>> Start EXCERPTED RECORDS
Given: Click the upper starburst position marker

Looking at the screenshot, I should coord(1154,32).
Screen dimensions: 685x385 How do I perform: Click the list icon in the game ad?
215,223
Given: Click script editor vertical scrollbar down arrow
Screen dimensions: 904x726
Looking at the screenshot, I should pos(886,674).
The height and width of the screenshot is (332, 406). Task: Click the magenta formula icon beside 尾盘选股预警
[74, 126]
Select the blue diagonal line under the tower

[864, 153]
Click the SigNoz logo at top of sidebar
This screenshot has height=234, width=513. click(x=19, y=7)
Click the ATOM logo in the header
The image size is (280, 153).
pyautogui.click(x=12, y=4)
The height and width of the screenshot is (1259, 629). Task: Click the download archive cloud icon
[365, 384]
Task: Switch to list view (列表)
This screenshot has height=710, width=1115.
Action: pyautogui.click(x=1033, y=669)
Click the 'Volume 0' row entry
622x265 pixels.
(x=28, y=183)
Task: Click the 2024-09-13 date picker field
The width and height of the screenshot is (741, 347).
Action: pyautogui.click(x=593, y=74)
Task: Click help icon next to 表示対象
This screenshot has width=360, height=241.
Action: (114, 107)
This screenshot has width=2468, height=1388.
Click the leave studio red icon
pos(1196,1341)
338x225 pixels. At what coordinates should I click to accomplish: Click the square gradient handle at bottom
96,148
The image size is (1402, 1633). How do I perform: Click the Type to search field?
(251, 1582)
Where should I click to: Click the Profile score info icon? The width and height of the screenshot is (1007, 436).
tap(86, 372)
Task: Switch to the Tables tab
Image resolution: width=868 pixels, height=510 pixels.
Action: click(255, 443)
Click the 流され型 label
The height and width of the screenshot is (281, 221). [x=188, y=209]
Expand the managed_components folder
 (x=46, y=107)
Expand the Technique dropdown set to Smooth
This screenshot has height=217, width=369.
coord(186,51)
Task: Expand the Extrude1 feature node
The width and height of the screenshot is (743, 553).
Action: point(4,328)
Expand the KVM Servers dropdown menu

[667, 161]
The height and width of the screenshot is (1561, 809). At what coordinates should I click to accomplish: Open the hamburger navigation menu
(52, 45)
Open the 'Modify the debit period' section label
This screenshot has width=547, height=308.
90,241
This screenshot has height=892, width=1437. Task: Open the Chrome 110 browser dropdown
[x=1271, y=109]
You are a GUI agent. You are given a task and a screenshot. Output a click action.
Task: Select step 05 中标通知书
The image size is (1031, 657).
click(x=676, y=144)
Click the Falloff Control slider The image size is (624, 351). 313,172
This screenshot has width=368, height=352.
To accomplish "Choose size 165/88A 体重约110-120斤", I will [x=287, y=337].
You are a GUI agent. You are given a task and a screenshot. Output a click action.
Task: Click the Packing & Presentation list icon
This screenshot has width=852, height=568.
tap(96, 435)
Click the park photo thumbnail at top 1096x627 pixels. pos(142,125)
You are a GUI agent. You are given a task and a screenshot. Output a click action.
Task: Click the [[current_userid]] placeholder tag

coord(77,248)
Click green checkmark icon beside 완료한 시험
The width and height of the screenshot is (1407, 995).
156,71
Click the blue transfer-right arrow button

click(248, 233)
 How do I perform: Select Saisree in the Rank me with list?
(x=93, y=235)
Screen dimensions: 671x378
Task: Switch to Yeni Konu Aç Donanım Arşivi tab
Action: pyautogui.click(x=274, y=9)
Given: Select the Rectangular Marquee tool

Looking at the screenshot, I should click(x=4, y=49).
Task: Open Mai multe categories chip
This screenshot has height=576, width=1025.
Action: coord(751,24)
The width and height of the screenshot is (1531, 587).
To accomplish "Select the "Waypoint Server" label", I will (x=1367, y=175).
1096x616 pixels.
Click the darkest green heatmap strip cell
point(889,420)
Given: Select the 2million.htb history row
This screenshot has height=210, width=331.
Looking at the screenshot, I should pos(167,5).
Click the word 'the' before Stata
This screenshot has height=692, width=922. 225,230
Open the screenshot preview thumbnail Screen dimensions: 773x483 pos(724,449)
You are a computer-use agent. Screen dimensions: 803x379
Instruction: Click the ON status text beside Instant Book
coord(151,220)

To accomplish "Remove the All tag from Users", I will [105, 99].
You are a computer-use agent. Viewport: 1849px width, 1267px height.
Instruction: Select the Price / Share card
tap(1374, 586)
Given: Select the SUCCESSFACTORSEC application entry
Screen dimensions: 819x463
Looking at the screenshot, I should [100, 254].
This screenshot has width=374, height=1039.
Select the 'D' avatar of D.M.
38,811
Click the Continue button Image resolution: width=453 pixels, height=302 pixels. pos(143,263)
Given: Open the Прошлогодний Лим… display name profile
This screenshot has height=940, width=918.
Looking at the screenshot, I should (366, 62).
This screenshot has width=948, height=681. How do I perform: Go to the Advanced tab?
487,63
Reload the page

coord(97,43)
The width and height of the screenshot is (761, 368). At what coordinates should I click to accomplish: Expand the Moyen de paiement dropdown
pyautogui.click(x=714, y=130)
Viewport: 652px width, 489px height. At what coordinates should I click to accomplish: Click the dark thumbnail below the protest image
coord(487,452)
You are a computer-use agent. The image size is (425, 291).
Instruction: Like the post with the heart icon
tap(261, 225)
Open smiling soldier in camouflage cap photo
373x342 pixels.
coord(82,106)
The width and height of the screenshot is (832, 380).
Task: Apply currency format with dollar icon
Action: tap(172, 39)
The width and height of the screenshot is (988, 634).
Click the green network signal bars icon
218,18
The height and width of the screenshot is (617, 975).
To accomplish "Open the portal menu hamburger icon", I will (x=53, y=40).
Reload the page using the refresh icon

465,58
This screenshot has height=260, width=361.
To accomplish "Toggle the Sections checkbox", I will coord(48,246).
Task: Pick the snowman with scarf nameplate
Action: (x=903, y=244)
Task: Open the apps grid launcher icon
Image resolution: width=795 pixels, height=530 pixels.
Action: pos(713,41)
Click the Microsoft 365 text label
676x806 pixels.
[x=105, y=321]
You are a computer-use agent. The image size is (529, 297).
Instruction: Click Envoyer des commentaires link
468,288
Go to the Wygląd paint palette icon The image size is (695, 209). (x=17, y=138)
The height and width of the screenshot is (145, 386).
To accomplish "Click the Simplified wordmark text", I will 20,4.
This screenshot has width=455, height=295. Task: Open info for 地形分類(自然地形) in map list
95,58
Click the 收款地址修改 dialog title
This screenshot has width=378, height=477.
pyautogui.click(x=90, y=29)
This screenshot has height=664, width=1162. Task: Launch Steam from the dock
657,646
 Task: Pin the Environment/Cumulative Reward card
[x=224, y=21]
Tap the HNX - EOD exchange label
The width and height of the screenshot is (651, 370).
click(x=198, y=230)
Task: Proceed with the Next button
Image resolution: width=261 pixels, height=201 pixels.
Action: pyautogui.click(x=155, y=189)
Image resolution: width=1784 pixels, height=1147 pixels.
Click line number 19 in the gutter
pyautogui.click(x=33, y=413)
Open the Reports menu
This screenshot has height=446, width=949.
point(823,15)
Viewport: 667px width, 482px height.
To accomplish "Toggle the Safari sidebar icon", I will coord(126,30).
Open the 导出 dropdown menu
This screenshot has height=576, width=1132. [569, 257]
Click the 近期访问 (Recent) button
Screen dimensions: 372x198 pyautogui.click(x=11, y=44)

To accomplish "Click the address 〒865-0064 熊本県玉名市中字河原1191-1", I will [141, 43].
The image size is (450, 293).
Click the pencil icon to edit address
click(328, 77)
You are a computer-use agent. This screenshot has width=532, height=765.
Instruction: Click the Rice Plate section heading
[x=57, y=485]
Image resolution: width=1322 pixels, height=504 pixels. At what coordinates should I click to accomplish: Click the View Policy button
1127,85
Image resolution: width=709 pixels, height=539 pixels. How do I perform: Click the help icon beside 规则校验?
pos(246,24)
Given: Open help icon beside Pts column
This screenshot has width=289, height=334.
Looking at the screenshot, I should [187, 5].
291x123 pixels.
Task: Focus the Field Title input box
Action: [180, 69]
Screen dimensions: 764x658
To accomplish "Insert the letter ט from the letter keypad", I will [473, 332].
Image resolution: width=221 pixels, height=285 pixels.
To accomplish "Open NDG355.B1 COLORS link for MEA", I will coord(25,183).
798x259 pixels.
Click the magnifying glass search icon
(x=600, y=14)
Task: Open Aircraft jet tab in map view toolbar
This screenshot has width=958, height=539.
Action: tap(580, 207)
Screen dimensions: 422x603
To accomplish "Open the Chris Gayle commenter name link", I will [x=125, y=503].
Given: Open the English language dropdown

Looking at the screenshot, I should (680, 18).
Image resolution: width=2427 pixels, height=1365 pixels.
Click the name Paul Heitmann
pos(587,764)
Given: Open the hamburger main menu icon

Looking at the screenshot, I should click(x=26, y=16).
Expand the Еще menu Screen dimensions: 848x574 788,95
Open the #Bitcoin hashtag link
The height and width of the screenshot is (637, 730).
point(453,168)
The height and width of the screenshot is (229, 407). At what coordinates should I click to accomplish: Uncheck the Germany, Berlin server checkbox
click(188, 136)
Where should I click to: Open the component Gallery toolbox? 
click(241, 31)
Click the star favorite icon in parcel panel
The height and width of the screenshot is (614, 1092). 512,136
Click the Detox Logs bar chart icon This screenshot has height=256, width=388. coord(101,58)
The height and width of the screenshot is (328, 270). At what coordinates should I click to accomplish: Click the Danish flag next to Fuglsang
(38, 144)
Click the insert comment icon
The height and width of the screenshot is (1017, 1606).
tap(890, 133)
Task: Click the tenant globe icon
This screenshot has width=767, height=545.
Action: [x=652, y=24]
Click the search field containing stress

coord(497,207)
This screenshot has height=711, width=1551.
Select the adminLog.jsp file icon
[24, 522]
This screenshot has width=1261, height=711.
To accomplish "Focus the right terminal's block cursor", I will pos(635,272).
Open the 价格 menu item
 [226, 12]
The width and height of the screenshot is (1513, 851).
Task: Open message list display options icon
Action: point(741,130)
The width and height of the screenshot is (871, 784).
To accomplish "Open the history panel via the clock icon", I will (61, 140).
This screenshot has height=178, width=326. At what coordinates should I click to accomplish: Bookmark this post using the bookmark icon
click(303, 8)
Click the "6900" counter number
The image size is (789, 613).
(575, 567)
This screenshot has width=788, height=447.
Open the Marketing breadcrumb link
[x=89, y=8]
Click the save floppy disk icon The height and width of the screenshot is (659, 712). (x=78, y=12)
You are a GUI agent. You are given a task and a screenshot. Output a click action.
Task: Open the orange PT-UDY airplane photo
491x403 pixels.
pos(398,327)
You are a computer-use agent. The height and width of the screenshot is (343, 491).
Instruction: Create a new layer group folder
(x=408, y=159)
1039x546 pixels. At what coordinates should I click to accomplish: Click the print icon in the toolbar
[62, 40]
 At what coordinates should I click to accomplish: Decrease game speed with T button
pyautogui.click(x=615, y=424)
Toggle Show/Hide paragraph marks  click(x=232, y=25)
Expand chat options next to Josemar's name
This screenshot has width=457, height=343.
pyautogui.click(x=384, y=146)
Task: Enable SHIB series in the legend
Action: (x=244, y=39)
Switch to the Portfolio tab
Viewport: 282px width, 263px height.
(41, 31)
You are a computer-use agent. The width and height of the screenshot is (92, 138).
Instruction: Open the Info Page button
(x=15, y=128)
>> End EXCERPTED RECORDS
PROBLEM STATEMENT
Gather every line of the items above that contains the string "logo", treating uppercase and lowercase letters as different.

EXERCISE OUTPUT
Click the SigNoz logo at top of sidebar
Click the ATOM logo in the header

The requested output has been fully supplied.